INPUT RECORDS: Begin

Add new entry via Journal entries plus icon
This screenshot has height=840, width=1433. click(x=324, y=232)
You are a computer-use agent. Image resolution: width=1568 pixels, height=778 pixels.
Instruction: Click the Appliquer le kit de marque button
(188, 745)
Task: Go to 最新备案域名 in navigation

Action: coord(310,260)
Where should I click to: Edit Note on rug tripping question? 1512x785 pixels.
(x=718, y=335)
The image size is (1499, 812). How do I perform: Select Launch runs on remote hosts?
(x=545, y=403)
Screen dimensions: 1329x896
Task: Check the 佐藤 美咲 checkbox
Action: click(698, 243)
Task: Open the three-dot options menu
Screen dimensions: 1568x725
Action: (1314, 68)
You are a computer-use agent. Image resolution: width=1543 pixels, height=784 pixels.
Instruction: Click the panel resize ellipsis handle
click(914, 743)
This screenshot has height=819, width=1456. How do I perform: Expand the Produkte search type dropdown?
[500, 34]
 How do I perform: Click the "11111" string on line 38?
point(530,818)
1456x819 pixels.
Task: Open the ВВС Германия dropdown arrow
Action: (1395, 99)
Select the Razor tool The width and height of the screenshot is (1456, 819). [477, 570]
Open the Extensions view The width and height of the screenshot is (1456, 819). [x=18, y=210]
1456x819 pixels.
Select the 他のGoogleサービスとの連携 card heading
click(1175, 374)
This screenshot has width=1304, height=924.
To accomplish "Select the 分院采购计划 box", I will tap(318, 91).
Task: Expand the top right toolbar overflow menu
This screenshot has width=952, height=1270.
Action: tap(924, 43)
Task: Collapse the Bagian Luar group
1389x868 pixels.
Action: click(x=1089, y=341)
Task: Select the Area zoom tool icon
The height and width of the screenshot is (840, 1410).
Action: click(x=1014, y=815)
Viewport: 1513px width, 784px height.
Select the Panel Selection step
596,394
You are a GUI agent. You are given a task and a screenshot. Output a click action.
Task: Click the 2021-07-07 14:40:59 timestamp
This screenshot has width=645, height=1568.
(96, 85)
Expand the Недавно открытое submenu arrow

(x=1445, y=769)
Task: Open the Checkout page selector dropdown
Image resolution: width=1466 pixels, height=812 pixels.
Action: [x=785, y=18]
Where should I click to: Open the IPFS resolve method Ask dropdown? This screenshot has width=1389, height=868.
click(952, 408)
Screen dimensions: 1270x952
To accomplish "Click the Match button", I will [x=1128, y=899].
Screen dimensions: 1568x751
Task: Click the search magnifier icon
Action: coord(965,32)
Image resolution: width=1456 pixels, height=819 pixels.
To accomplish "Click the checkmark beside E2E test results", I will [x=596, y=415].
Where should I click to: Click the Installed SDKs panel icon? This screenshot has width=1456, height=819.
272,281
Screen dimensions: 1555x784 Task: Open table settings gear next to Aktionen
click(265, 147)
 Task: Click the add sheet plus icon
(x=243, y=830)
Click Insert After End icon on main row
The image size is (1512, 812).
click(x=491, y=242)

INPUT RECORDS: End

▸ WHAT YOU NEED TO DO:
Would you copy out every line in the records that includes the string "agent"?

▸ RESULT OF THIS EXERCISE:
You are a computer-use agent. Image resolution: width=1568 pixels, height=778 pixels.
You are a computer-use agent. Image resolution: width=1543 pixels, height=784 pixels.
You are a GUI agent. You are given a task and a screenshot. Output a click action.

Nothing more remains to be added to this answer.